**Given task:**
State how many lines of the data below contain the word "Open", with case counting, and give only the number.

**Data to process:**
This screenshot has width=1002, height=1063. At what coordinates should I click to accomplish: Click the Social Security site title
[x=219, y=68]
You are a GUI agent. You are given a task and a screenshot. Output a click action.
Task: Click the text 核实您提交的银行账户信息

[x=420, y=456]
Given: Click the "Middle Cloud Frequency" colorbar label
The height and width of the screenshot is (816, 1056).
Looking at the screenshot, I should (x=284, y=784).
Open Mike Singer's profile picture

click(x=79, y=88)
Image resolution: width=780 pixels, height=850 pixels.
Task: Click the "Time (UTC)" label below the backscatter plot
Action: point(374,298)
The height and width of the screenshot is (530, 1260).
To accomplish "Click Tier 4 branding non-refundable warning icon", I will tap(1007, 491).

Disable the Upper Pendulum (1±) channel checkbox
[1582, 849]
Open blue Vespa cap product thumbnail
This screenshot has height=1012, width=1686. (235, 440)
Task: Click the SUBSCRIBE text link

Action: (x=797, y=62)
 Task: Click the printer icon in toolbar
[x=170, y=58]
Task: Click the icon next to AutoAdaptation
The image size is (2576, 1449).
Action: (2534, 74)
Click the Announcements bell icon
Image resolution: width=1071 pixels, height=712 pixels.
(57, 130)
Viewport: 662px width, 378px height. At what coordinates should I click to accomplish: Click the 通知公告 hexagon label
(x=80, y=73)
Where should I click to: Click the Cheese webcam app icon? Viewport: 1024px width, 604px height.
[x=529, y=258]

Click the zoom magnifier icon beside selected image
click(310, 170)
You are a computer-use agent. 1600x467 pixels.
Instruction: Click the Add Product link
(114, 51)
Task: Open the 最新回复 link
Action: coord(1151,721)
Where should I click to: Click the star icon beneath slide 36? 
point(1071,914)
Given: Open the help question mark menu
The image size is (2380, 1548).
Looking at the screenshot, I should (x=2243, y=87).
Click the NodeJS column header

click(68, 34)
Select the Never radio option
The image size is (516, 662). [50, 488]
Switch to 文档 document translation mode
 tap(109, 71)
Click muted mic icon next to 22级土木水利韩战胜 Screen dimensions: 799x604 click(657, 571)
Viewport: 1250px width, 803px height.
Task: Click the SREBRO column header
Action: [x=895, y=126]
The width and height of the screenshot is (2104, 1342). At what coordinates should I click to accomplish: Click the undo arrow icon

**Answer to this problem:**
4